Смуглый атлет, с которым я уже успел подружиться, пожал могучими плечами и сказал:
- Специалист проверял, но если ты хочешь...
Мы встали на трамплин, я раскачался и прыгнул ласточкой, а он вслед за мной...
Как потом выяснилось, трамплин был высотой пять с половиной метров, а глубина реки в этом местевсего полтора метра и дно каменистое. Я помню резкую боль сначала в кончиках пальцев сложенных рук, потом в плечах, потом хруст и оглушающий удар шеей о камни дна. Уже теряя сознание, я всплыл спиной кверху, и меня вытащили. Иман раскроил голову, но из воды вышел сам. На голове и на плечах его, как волосы у моих любимых мушкетеров, лежала кровь.

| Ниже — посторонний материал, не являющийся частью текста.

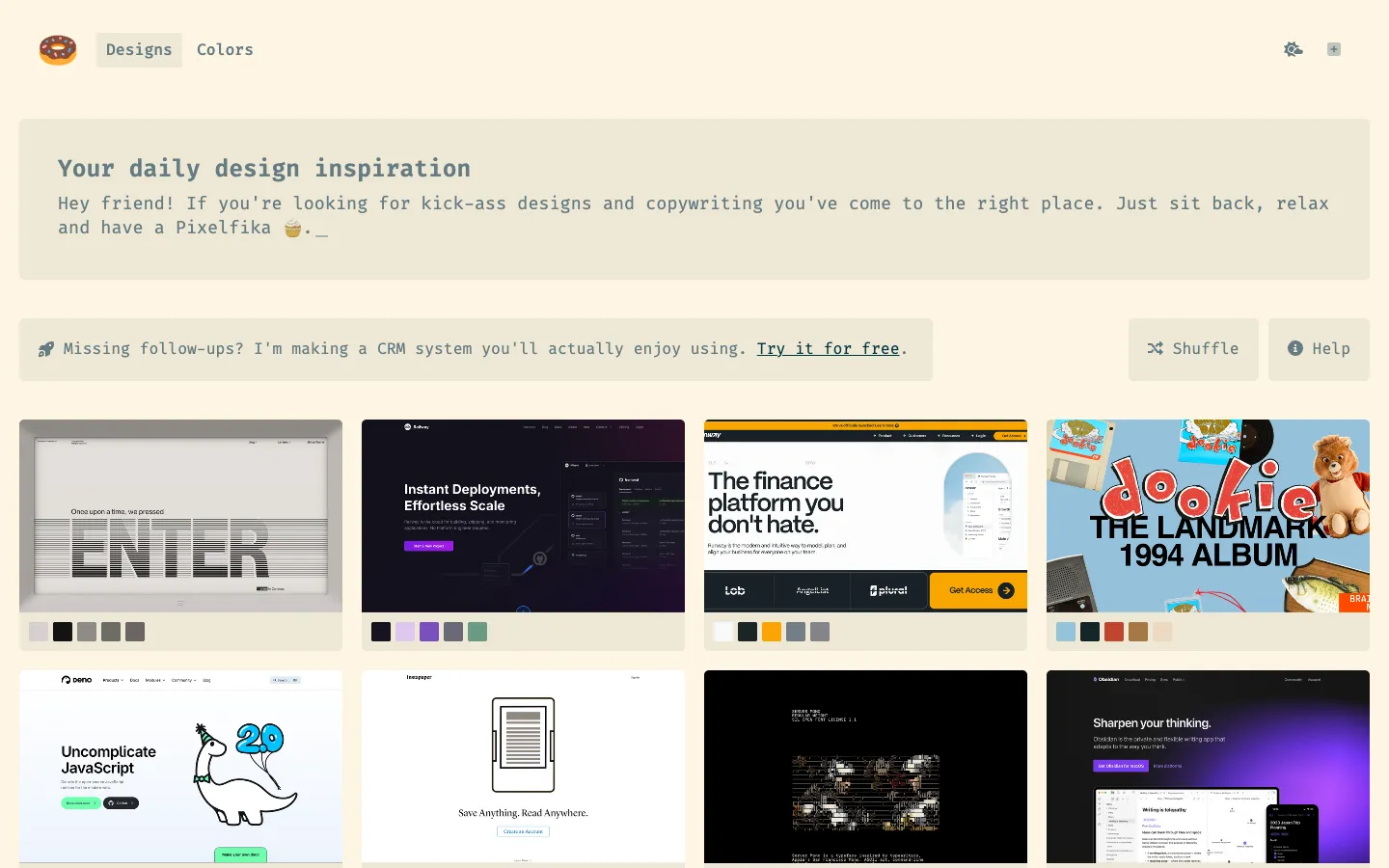Open the Deno 'Uncomplicate JavaScript' thumbnail

pyautogui.click(x=180, y=767)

Пошатываясь, он сделал несколько шагов и рухнул, а я потерял сознание. Мой друг умер через несколько часов...
"Скорая помощь"-тяжелая машина "роллеройс",- вызванная одним из работников МК, застряла, не доехав до лагеря, на размытой после недавних дождей грунтовой дороге. Ее с трудом возвратили обратно на шоссе, мощенное булыжником. Несколько километров меня несли до нее на носилках, сменяясь по очереди, пионервожатые и кое-кто из гостей. Я то терял сознание, то ненадолго приходил в себя.
Заведовал десятым, хирургическим корпусом Боткинской больницы, куда меня положили, профессор Алексей Дмитриевич Очкин. Несмотря на большую разницу в возрасте, мы с ним подружились. Алексей Дмитриевич был хирургом номер один. Высокий, красивый, великолепный, шумный, он, как и некоторые другие талантливые выходцы из народа, сочетал в се
бе неизвестно где схваченные барские манеры с беззаветным трудом, был грозен и милостив, ко многому нетерпим, но и понимал и прощал многое, был завзятым англоманом, что на Руси не редкость, а вот на редкость был талантлив и упрям.

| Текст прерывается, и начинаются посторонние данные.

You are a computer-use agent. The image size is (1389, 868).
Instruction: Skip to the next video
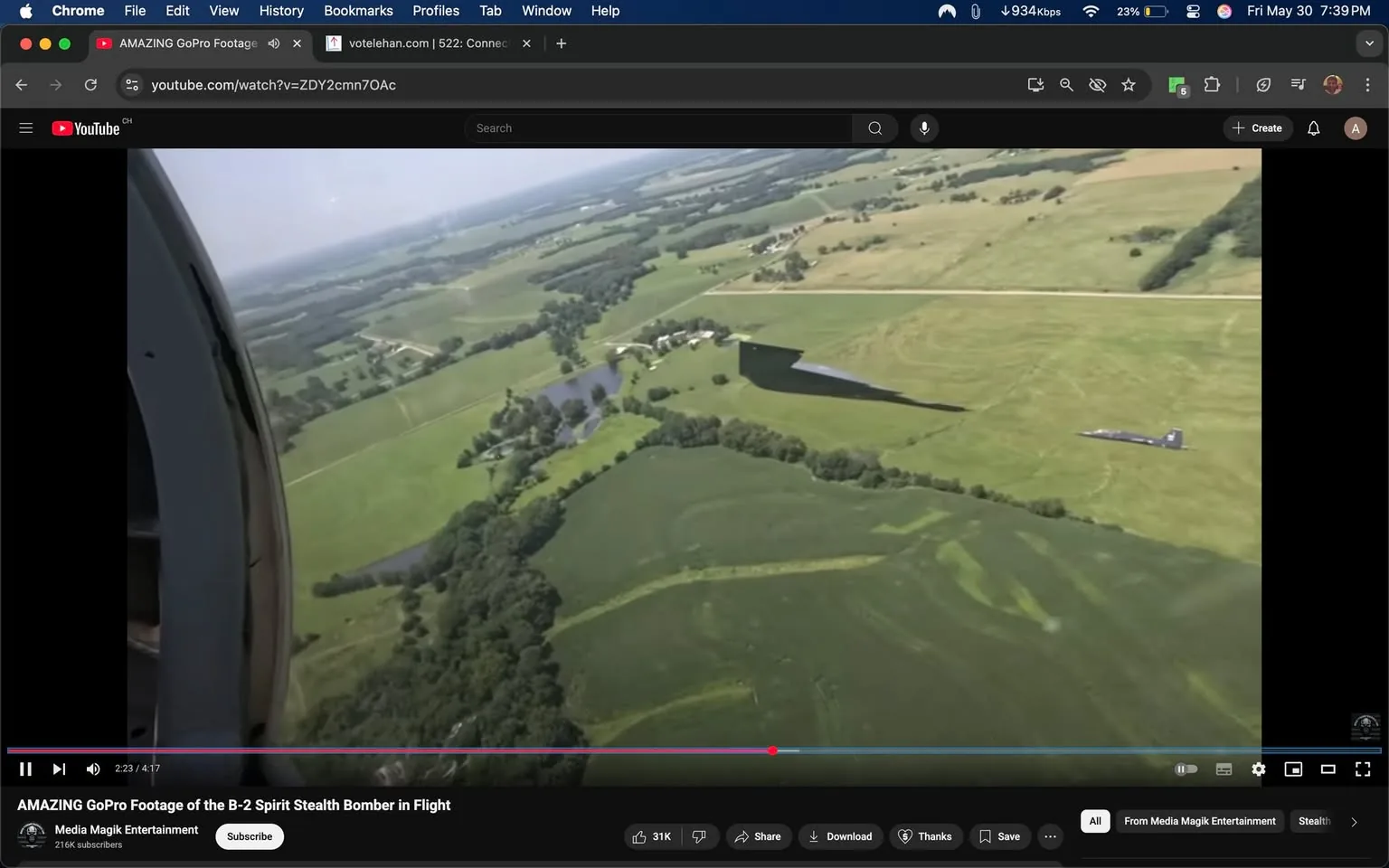tap(58, 769)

Он встретил машину "скорой помощи", которая привезла меня. на крыльце корпуса, прорычал мне вместо приветствия какое-то добродушное ругательство и велел поместить в изолятор на четыре койки.

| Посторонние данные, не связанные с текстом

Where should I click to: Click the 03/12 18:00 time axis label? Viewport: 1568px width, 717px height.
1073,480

Там лежали больные только с переломами позвонков.
За время, которое я там находился, в изоляторе перебывало тринадцать больных, все не старше двадцати пяти лет, но выжил я один.
Было это совсем не просто. После рентгена меня положили на спину на вытяжение-на доски, покрытые простыней. Огромный толстый кожаный ошейник охватывал шею, подпирал подбородок и был двумя ремнями закреплен за спинку кровати. Пока я лежал на вытяжении, вернулась чувствительность в ногах и они задвигались. Тогда их придавили мешочками с песком. Потом сняли ошейник, наложили большой гипсовый панцирь, который закрывал почти всю грудь, всю шею, фиксировал голову совершенно неподвижно.
Потом стала возвращаться чувствительность и по всему телу. Заныли после вывиха, хотя и вправленные, руки, задергали неизбежно возникшие пролежни, почему-то все тело, то равномерно-ноюще, то острыми уколами, заболело. Речь восстановилась, хотя постепенно и с трудом. Руки оставались неподвижными, только на левой руке ожил указательный палец. Тут подошла новая беда. После долгого перерыва, почувствовав свое тело, раньше такое сильное, а теперь все ноющее, распростертое неподвижно на кровати, я стал презирать и ненавидеть его и всего себя тоже. Я сделался мрачным, замкнутым, упрямо невосприимчивым даже к тому маленькому палатному мирку, который открывался моим глазам, к посещениям близких, к
врачам. Мне казалось, что внешне я совершенно бесстрастен, однако и медицинские сестры (они шутливо и сочувственно называли обитателей нашей палаты "беспозвоночными"), и Алексей Дмитриевич очень хорошо поняли мое состояние, почувствовали его. И тут я даже с некоторым злорадством заметил, что Алексей Дмитриевич стал нервничать. Я натянуто улыбался его грубоватым шуткам, вполуха слушал рассказы о различных событиях его прихотливой и во многом удивительной жизни. Он стал присылать ко мне свою жену-умную, изящную Нину Федоровну, врача-психиатра. Она приходила не раз и просиживала со мной подолгу, ведя в самом деле очень толковые, интересные разговоры, но мне не было до них дела. Я все больше терял вкус и интерес к жизни, все больше презирал себя.